[Records from a data source]

»»

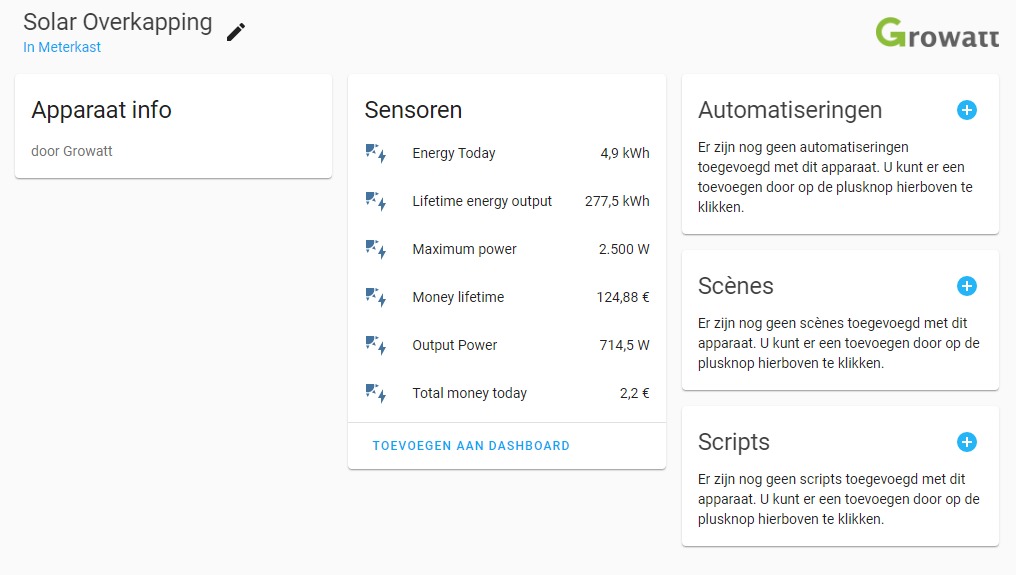Add a script using the plus icon
This screenshot has height=575, width=1016.
click(x=966, y=442)
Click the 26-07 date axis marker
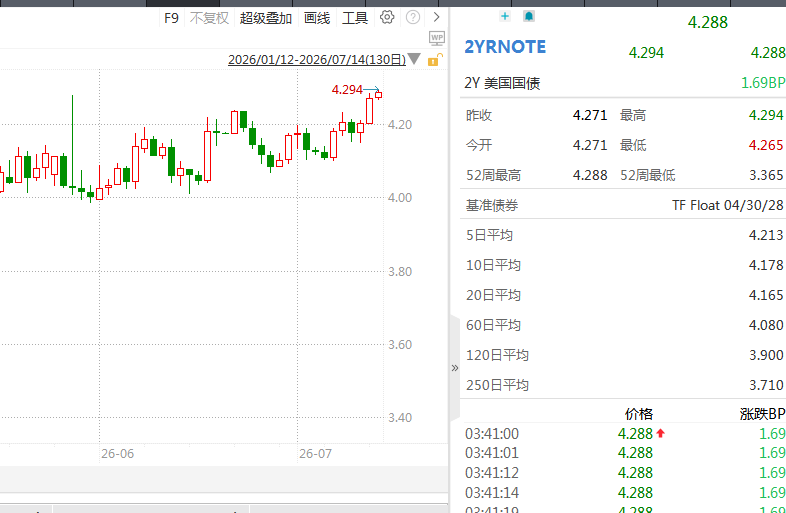 point(315,454)
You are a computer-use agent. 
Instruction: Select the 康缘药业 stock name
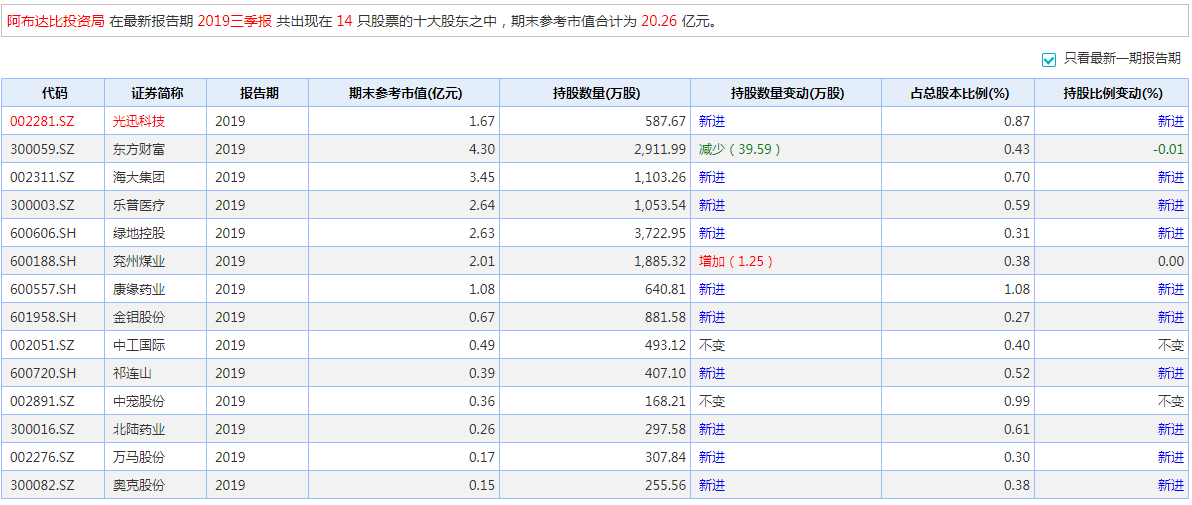click(139, 289)
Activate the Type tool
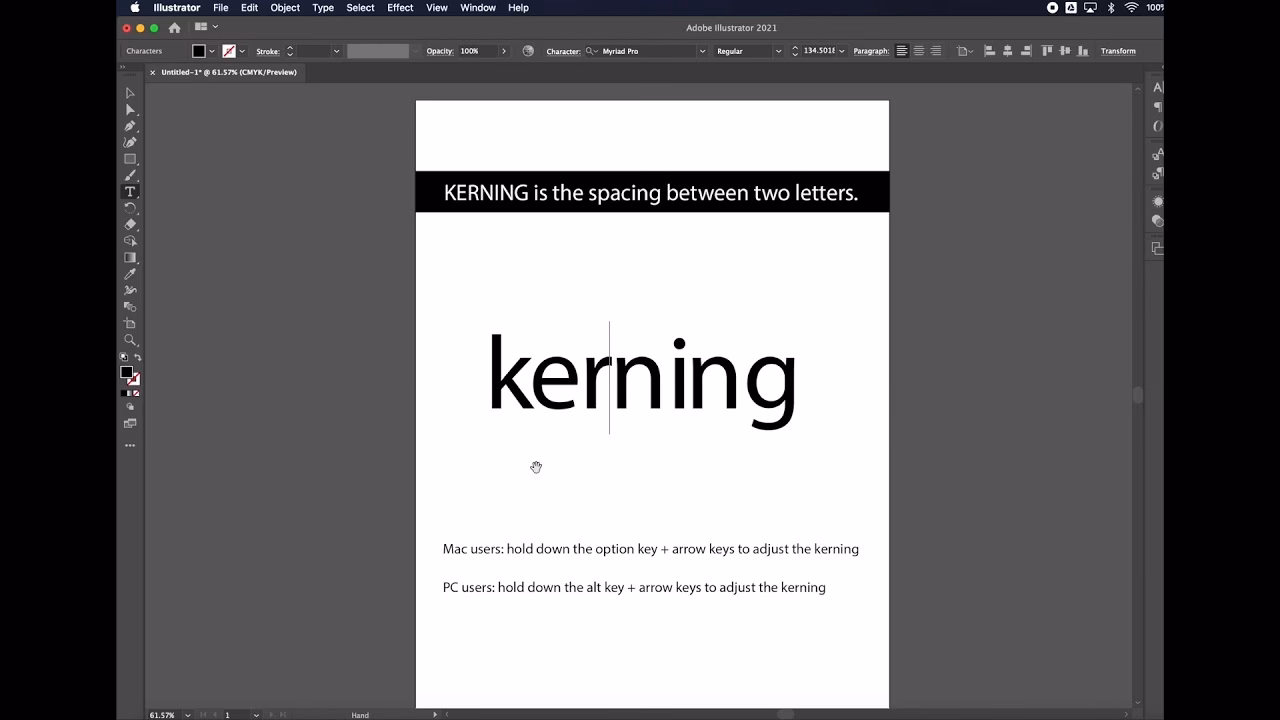Screen dimensions: 1280x720 tap(130, 192)
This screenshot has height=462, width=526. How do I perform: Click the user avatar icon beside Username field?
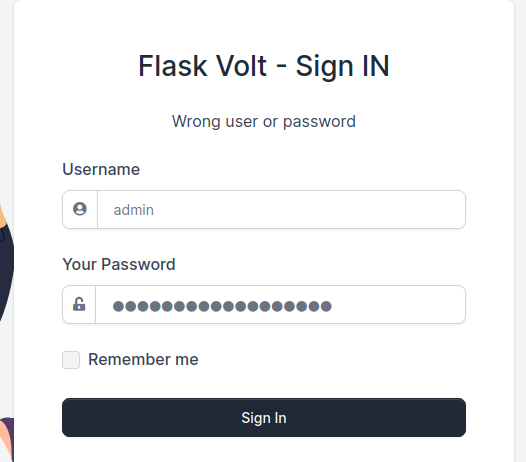click(x=80, y=209)
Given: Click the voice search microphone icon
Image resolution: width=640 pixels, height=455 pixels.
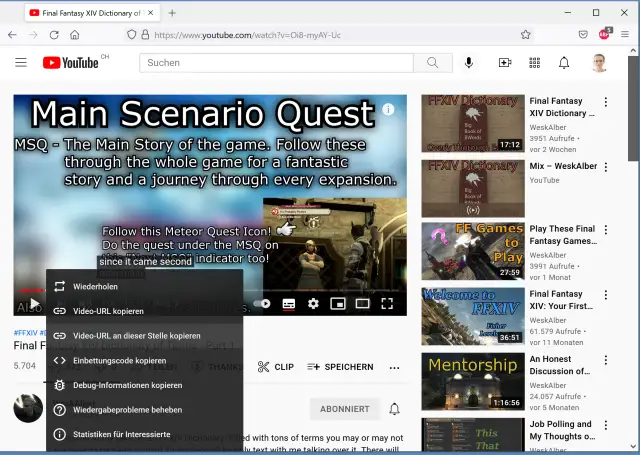Looking at the screenshot, I should (469, 63).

««

What this task involves. The range to print runs from the line with "Image resolution: width=640" through the last line of the entries, both included; keep it exact and skip the pictures.

Task output.
Image resolution: width=640 pixels, height=455 pixels.
Looking at the screenshot, I should (469, 63).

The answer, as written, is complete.